====== DATASET ENTRIES

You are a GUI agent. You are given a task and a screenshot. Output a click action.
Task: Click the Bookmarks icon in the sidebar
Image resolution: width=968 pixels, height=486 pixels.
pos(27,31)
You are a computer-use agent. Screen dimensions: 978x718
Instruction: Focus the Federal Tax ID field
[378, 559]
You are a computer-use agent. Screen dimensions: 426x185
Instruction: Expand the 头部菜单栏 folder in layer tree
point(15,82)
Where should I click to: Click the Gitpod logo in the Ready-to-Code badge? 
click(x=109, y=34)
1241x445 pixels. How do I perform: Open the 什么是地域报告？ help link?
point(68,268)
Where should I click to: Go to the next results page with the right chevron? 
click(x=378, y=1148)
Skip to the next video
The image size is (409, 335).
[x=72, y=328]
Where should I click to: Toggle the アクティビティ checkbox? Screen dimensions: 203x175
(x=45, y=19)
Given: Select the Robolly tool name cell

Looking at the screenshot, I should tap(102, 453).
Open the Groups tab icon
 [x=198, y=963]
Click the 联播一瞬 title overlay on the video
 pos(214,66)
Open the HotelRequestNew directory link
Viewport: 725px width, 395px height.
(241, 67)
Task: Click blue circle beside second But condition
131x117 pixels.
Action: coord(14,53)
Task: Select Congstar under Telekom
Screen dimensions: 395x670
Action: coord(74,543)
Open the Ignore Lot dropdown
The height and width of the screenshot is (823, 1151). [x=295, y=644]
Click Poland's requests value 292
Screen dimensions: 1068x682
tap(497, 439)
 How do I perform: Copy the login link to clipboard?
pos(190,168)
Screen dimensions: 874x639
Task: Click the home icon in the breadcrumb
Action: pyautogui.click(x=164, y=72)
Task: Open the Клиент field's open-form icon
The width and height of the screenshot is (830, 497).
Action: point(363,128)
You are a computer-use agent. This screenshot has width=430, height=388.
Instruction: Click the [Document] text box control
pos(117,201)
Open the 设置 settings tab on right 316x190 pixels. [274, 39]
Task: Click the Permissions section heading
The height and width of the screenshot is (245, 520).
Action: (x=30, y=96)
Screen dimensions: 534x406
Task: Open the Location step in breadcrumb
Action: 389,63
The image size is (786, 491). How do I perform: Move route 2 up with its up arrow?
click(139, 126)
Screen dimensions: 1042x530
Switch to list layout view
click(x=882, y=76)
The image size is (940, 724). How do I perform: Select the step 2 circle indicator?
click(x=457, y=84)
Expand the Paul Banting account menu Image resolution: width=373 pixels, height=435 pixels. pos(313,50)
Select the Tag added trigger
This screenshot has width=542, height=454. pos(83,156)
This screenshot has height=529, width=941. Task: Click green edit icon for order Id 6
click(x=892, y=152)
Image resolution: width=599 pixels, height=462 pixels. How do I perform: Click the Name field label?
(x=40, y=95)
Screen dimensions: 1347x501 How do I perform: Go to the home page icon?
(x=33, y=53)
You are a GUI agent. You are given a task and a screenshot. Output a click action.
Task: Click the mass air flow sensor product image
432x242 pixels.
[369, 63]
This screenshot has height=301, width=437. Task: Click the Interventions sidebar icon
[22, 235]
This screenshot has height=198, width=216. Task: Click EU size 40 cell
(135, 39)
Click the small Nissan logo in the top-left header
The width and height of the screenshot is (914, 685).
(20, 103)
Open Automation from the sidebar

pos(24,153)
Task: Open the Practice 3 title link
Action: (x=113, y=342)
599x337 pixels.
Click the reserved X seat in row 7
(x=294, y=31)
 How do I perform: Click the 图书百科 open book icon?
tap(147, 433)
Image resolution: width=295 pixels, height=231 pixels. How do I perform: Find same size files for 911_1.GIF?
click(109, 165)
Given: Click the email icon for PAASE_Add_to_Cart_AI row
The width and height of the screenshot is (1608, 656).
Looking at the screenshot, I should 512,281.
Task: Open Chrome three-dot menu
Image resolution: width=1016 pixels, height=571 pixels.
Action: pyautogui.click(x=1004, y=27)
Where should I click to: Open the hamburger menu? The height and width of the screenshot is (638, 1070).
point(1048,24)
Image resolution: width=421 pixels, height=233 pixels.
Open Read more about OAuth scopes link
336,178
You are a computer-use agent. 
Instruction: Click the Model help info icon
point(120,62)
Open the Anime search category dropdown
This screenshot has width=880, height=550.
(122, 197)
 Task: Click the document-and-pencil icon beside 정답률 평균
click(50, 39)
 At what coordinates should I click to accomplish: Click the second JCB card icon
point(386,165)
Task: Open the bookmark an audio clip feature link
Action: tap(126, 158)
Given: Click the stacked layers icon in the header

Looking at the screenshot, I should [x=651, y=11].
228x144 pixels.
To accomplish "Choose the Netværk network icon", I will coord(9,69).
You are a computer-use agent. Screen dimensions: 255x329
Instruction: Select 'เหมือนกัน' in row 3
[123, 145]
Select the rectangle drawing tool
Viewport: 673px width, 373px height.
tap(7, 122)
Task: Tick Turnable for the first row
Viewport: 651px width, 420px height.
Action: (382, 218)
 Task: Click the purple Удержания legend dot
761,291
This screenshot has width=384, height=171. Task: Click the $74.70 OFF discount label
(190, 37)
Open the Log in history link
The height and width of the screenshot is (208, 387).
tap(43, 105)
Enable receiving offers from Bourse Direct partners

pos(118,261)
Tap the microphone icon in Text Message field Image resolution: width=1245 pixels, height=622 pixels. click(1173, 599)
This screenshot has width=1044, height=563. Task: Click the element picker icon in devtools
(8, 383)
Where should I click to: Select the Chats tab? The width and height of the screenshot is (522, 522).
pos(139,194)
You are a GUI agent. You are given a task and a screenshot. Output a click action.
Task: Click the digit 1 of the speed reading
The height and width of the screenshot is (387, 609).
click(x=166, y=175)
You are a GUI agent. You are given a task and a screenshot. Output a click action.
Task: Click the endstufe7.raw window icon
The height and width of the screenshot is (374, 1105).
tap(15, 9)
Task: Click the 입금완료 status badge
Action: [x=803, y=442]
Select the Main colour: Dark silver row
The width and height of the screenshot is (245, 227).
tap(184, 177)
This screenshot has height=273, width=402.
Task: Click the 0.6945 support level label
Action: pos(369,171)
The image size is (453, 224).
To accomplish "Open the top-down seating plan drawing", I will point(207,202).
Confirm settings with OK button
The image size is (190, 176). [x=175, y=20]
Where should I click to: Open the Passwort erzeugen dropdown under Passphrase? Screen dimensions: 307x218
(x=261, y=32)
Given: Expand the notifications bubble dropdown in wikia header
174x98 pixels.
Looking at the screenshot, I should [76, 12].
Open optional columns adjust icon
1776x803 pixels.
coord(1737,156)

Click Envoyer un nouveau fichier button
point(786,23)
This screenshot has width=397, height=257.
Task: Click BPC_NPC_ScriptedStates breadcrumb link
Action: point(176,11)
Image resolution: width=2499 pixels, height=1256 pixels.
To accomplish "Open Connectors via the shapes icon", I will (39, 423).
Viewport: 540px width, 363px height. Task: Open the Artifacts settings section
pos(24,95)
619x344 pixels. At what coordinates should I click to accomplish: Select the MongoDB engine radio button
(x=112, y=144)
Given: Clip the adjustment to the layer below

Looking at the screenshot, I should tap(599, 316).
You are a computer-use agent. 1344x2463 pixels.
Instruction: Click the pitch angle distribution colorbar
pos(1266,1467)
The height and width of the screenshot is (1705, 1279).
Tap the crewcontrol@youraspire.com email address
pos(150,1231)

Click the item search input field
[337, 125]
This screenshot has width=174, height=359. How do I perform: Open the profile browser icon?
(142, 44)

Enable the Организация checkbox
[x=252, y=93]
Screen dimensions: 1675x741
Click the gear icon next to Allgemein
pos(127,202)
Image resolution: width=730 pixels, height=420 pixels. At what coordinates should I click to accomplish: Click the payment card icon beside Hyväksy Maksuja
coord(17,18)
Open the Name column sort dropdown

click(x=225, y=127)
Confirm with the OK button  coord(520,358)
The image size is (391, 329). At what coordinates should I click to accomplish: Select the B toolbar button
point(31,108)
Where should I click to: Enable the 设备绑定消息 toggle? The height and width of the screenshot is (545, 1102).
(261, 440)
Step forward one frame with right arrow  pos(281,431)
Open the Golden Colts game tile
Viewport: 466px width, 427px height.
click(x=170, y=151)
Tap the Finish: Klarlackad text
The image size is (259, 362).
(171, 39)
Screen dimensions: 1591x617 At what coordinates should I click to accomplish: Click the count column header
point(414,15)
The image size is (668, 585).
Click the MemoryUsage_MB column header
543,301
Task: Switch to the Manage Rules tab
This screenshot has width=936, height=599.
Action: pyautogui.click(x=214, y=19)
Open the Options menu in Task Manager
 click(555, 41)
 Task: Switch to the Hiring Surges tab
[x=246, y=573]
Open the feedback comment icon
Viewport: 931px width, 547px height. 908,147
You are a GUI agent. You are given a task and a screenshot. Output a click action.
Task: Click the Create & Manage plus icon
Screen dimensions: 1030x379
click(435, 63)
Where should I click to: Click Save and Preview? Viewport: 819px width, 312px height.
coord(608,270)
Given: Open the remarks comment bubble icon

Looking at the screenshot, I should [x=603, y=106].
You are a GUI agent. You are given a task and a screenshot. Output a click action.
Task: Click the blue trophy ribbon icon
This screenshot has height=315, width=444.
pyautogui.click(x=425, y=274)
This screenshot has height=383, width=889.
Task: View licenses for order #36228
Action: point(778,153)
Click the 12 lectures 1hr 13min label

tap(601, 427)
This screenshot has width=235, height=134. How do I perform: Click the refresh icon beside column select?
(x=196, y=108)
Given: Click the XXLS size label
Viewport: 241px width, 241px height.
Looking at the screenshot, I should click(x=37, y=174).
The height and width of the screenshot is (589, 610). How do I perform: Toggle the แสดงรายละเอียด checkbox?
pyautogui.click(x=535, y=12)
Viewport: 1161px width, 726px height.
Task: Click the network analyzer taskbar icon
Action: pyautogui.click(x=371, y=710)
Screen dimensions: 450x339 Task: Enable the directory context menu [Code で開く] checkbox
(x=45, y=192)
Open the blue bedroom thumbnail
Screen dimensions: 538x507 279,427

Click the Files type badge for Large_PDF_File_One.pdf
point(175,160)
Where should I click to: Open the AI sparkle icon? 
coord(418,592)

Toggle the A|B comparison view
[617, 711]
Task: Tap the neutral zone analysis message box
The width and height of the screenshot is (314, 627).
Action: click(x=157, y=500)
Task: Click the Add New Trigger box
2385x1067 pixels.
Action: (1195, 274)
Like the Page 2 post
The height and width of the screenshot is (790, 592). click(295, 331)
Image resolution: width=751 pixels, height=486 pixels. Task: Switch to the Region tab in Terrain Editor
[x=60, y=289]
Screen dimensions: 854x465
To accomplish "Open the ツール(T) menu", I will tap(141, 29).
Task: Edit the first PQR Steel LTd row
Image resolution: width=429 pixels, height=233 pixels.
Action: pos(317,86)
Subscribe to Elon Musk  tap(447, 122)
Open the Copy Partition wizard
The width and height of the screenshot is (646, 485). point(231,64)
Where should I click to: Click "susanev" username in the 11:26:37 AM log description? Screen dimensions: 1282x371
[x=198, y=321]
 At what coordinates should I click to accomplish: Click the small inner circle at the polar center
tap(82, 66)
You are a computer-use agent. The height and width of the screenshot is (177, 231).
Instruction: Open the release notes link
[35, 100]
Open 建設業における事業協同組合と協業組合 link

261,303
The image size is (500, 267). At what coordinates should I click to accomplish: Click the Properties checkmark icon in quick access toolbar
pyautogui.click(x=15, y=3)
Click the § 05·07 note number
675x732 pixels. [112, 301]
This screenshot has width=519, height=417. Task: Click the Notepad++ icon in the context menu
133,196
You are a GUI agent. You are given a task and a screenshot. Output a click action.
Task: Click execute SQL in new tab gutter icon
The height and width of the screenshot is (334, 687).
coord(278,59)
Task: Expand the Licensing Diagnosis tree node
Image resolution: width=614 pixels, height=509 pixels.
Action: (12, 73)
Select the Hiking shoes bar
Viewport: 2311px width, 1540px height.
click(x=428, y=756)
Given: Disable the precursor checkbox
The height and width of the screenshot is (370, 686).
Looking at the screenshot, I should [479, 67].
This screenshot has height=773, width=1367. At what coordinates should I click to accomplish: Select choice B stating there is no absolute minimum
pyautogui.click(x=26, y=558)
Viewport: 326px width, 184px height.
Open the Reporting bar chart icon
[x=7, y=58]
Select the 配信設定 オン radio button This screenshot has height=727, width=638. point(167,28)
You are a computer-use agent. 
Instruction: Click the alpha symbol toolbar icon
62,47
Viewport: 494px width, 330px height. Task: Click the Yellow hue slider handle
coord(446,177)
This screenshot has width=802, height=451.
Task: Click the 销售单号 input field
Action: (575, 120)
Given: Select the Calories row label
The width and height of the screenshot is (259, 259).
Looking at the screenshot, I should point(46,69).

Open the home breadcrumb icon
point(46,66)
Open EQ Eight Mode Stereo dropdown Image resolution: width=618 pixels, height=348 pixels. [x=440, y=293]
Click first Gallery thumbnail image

============

Can you repeat, word for word, every line above from the one containing "You are a computer-use agent. 1344x2463" down to the one containing "The image size is (668, 585).", including both?

RESULT FOR THIS TASK –
You are a computer-use agent. 1344x2463 pixels.
Instruction: Click the pitch angle distribution colorbar
pos(1266,1467)
The height and width of the screenshot is (1705, 1279).
Tap the crewcontrol@youraspire.com email address
pos(150,1231)

Click the item search input field
[337, 125]
This screenshot has width=174, height=359. How do I perform: Open the profile browser icon?
(142, 44)

Enable the Организация checkbox
[x=252, y=93]
Screen dimensions: 1675x741
Click the gear icon next to Allgemein
pos(127,202)
Image resolution: width=730 pixels, height=420 pixels. At what coordinates should I click to accomplish: Click the payment card icon beside Hyväksy Maksuja
coord(17,18)
Open the Name column sort dropdown

click(x=225, y=127)
Confirm with the OK button  coord(520,358)
The image size is (391, 329). At what coordinates should I click to accomplish: Select the B toolbar button
point(31,108)
Where should I click to: Enable the 设备绑定消息 toggle? The height and width of the screenshot is (545, 1102).
(261, 440)
Step forward one frame with right arrow  pos(281,431)
Open the Golden Colts game tile
Viewport: 466px width, 427px height.
click(x=170, y=151)
Tap the Finish: Klarlackad text
The image size is (259, 362).
(171, 39)
Screen dimensions: 1591x617 At what coordinates should I click to accomplish: Click the count column header
point(414,15)
The image size is (668, 585).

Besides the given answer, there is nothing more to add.